(Records from a collection)
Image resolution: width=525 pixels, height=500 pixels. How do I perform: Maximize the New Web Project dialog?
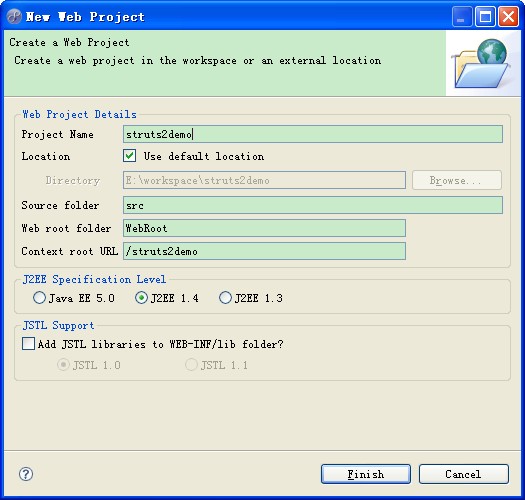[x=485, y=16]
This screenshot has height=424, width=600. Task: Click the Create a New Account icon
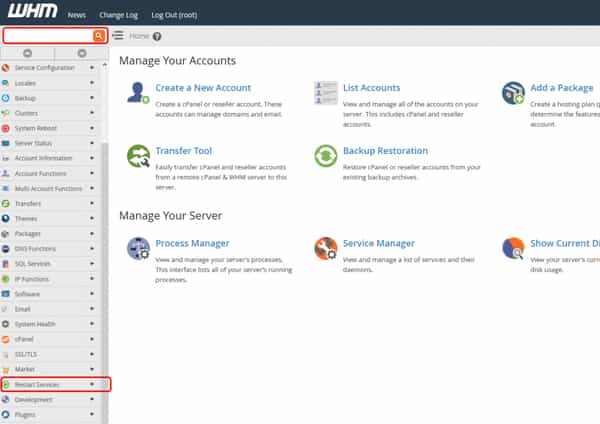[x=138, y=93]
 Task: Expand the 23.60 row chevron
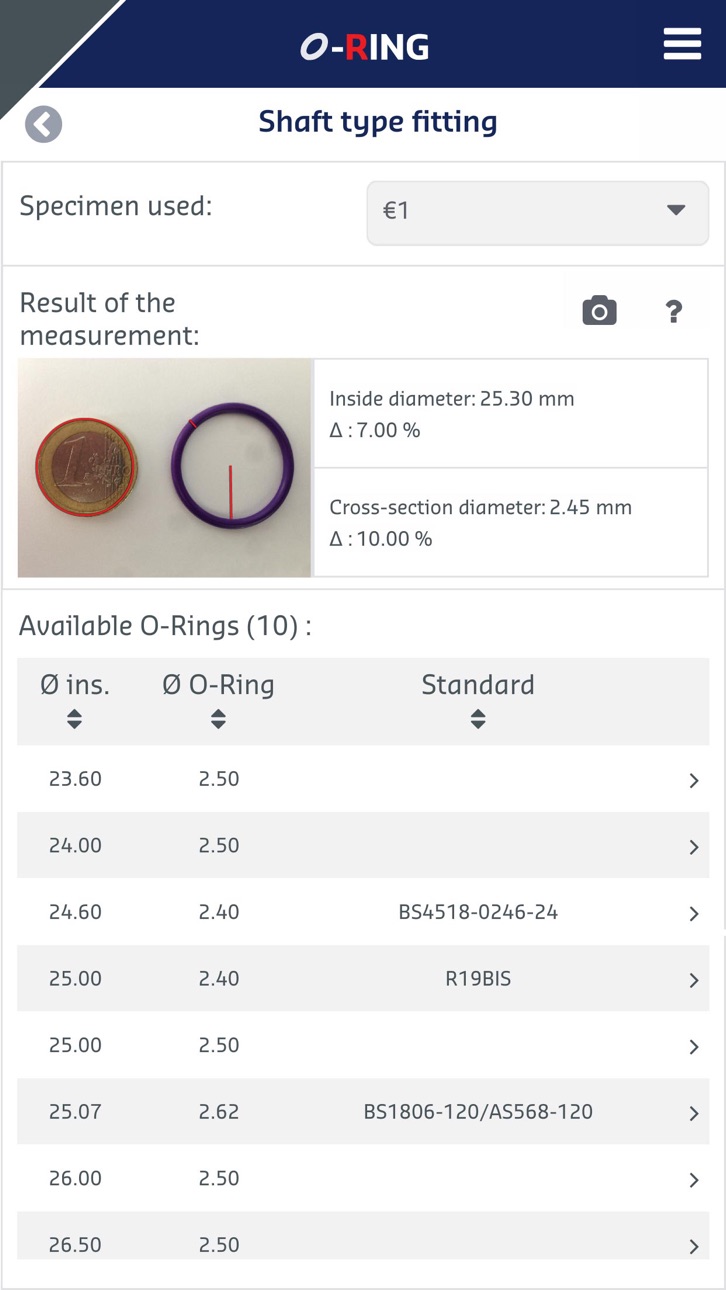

**What to do:** Substitute "Step" for "Task" throughout the records above and reproduce them with nothing else changed. Omit the pictures.

**Result:**
Image resolution: width=525 pixels, height=500 pixels. How do I perform: Maximize the New Web Project dialog?
[x=485, y=16]
This screenshot has height=424, width=600. Step: Click the Create a New Account icon
[x=138, y=93]
 Step: Expand the 23.60 row chevron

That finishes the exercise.